Frozen ovary hope for sterile cancer patients
US scientists removed ovarian tissue from a 30-year-old woman before she underwent chemotherapy for breast cancer, leaving her infertile.
Six years later, the tissue was placed under the skin of her abdomen, with ovarian function returning after three months and eggs being harvested.
Using in-vitro fertilisation (IVF) treatment, the scientists managed to produce a four-cell embryo which was implanted into the woman’s womb, although she failed to become pregnant.
It is the first time this technique has been shown to be able to produce normal embryos in humans.
The research is published in The Lancet online.
Last October, US scientists revealed they had produced the first live birth from transplanted ovarian tissue in a rhesus monkey, with the hope this could soon be done in a human.
Now the team from the Centre for Reproductive Medicine and Infertility at New York Presbyterian Hospital have moved a step closer to this aim with their partial success in humans.
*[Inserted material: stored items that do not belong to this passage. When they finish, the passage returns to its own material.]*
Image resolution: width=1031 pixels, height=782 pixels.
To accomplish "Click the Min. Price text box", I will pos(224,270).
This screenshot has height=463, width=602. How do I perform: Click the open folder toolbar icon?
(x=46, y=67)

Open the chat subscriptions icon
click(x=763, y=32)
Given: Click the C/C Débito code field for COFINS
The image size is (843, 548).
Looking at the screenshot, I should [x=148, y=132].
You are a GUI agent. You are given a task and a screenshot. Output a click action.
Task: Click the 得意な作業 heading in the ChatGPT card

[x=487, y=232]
Lead researcher Kutluk Oktay said: “This research represents a potentially significant reproductive advancement in two respects.
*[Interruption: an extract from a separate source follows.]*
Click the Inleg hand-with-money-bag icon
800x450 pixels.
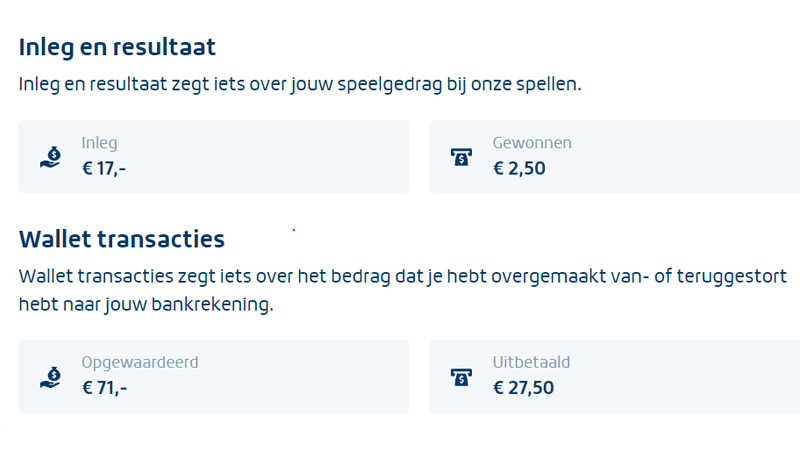(51, 156)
“First, women can preserve their fertility by freezing their ovarian tissue, and second, pregnancy may be possible even after the tissue remains frozen for a long time.”
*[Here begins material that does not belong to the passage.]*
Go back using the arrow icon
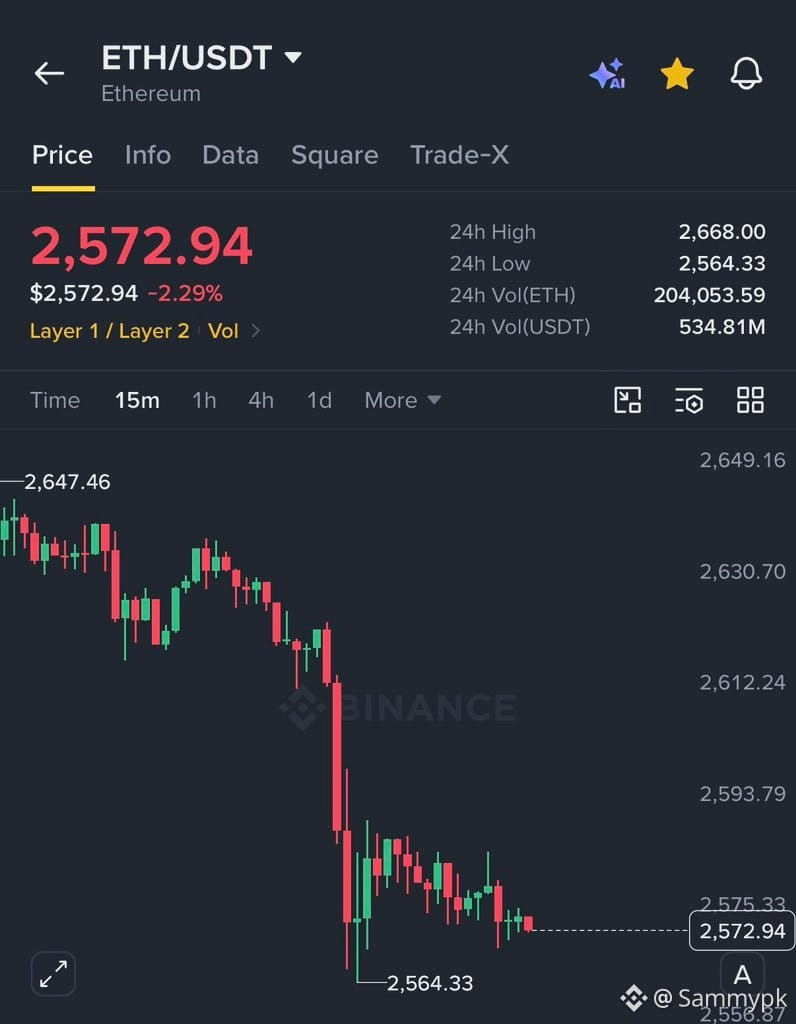 click(x=49, y=73)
Every year hundreds of thousands of women around the world are left infertile because radiotherapy, chemotherapy and radical surgery.
The researchers concluded: “Even though the final proof of success of ovarian cryo-preservation and transplantation procedure will be a viable pregnancy in human beings, with the development of a human embryo, prospects for a pregnancy and liveborn are now more promising.”
But Johan Smitz, from the Centre for Reproductive Medicine at University Hospital in Brussels, warned that these techniques were not without risk.
In an accompanying commentary, he said that due to uncertainty about the effectiveness and safety of ovarian cryogenic storage and grafting, the procedures should be presented to patients as experimental.
“Only a small part of the ovarian graft can be screened with sensitive techniques for the detection of hosted cancer cells.
“For some cancers, it will be always difficult to completely exclude the presence of such cells in the graft.”
Dr Smitz called for much larger trials involving girls and young women at immediate risk of becoming infertile.